Secretary’s Job works overtime to prove that good-looks and charisma go a long way in the workplace! It’s lots of fun to tackle meetings with the company’s best employee, but will a professional relationship cross the line once sweet, surprising feelings come to light?
I’m generally a sucker for secreatry-themed manga (and smut in general, I’ll be honest), so I made my first foray into buying licensed e-manga a while ago with Secretary’s Job? by Miki Araya. I’ve enjoyed some of her work in the past (particularly Uchi no Darling Gaikokujin), and this was also billed as a comedy/romance. In reality, though, it’s more a breezy and chatty collection of story arcs centered around the office workers in a fictitious company. I found I had to almost force myself to get through the first story, whose Mary Sue ‘supersecretary’ character was more wearing than cute much of the time. I enjoyed the comedy-of-errors style of the second story a lot more, but I had to keep asking myself — if this is office/secretary yaoi manga, where is the desk sex? Why aren’t the characters using those everpresent and aways empty archive rooms to get down and dirty? Instead we get lots of meetings with amiable older gentlemen clients who all fawn over Takase until you find yourself wishing this was an assassin manga instead. (Guess who I wish was the target?)

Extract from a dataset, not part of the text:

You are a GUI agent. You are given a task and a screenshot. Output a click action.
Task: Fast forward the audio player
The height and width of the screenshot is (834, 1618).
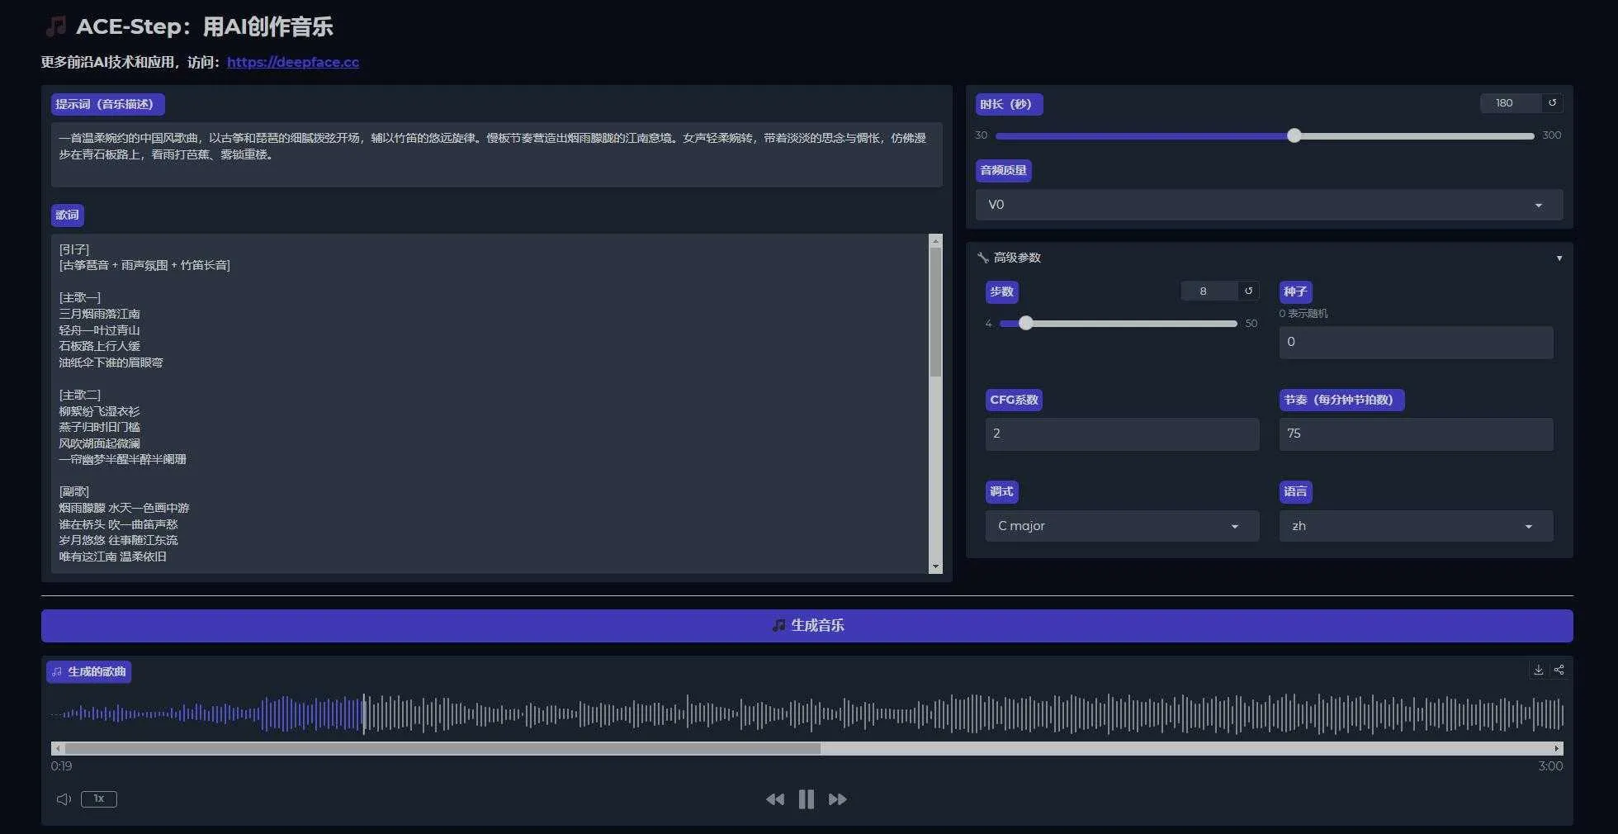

Much of the time it also felt like the manga-ka was checking off plot boxes in her head: couple initially misundertsand one another, they slowly warm to each other, sex happens, the characters say “I love you” with unrealistic swiftness and (a distinctly Japanese touch) the office experiences a new wave of productivity. Not that good stories shouldn’t contain many of these elements, but when they’re written in so baldly it’s hard for the reader to feel suspense — let alone interest.
On the technical side, I didn’t enjoy reading the manga on the Kindle app. While reading it on my iPad was much less painful than squinting at my MacBook’s screen, the publisher only scanned low-quality photographs of the manga, so whenever I zoomed in to read some of the smaller text everything looked cheap and pixellated. Never mind that the Kindle can’t automatically zoom in on the whole manga, and it was too annoying to do it manually every time I turned the page. I love the idea of being able to download licensed manga in English and read it on the go, but it looks like publishers are going to need to work harder at making the actual reading experience as good as with their printed editions.